Mark Carney, the governor of the Bank of England, last week said the “Fog of Brexit” and its uncertainty were “weighing more heavily on activity, predominantly through lower business investment and tighter financial conditions.”

What is certain is that London is poised to lose some ability to move money around easily between its neighbors.

Passporting, which allows firms in one European member state to offer their services across the entire bloc, will no longer be available to Britain after Brexit. This has prompted banks to open subsidiaries and offices in well-positioned European Union capitals.

Lenders have spent hours writing through lending agreements to mitigate the loss of passporting rights. Countries including France, Germany and Italy have legislation in the works to give banks some leeway if their transfer arrangements are not completed in time, a sort of “mopping-up exercise to make sure nothing falls between the gaps,” said Susanne Whitehead, a lawyer specializing in corporate lending at Hogan Lovells in London.

There are also forecasts that the entire European Union will suffer. By 2030, the new barriers between the British and European Union markets could shave some 60 billion euros a year from financial firms’ productivity, according to an estimate by PricewaterhouseCoopers.

“From the perspective of the banks, it is layering on another cost of doing business,” Barney Reynolds, a financial services lawyer in London with Shearman & Sterling, said of Brexit.

Still, bank executives in the United States have sounded a calming note when asked about their Brexit plans. They have characterized the political brinkmanship and stuttering negotiations as inconsequential to their operations. Most began planning for a no-deal exit soon after the 2016 referendum that set Brexit in motion, according to advisory firms consulting with the banks.

In January, Morgan Stanley’s chief executive, James Gorman, said in an analyst call that he hardly worried about Brexit: “That’s not in my top 200 issues today.” Morgan Stanley’s new German-based securities trading subsidiary won provisional approval from credit rating agencies last year, along with several other banks.

Still, it could be a different story if the economic fallout is severe.

“The real risk is the macroeconomic risk rather than a regulatory risk,” said David Pinto-Duschinsky, who works in London for Promontory Financial Group, a consulting firm. “If there is no deal, it will be large shock to the economy.”

Big global banks are expected to be resilient. But volatile markets and weaker economic activity could eat away at earnings, said Moody’s, the credit rating agency.

The potential fallout has some banks inserting clauses into new contracts to guard against a no-deal exit. Such clauses are intended to secure a process for handling unforeseen events related to Brexit, said Jennifer J. Kafcas, a finance lawyer in London at McGuireWoods.

Some borrowers have asked for clauses in their loan agreements to prevent banks from wiggling out of commitments by claiming that Brexit created a “material adverse change” in conditions, said Ms. Whitehead of Hogan Lovells.

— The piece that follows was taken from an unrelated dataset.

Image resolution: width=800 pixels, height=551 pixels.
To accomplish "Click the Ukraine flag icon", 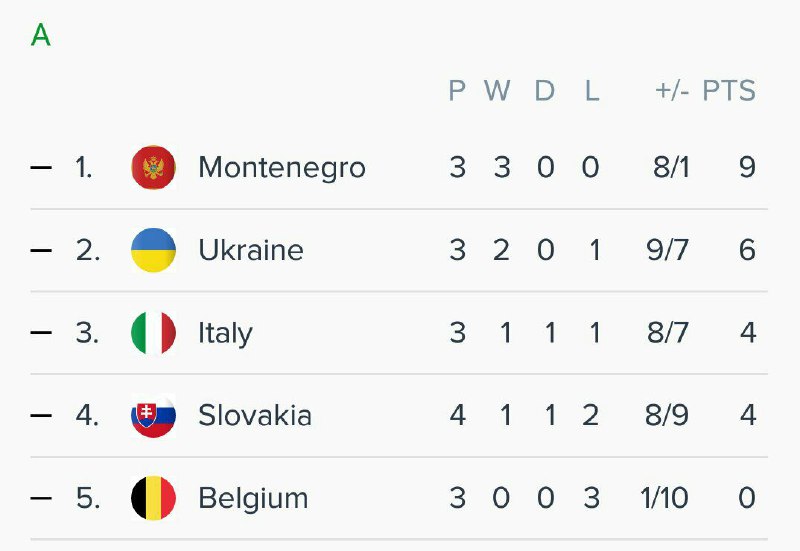I will tap(153, 250).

Banks too have been careful with framing the language of such clauses: they want to retain the right to recover loans further down the line.

“If that borrower loses access to markets or its supply costs rocket, the banks would not want to see that their carve-out stops them taking action,” Ms. Whitehead said. “Knowing that Brexit is on the horizon, they would’ve thought about what impact it would have on their business going forward. But nobody has a crystal ball.”

The European Union has prepared legislation, in the case of a no-deal Brexit, for transactions like derivatives clearing. Many banks in London have protectively asked their clients to sign over derivatives contracts to new jurisdictions.

Britain and Switzerland have also signed a deal to recognize each other’s insurance regulations.

These measures are the beginning of what could be a decade of realignment. “At the moment, they’re working on the solutions to allow them to continue servicing clients in the hard Brexit scenario,” said Vishal Vedi, a partner in the risk advisory practice at Deloitte.

But, he added, “the footprint will look very different in five years.”

Emily Flitter and Michael J. de la Merced contributed reporting.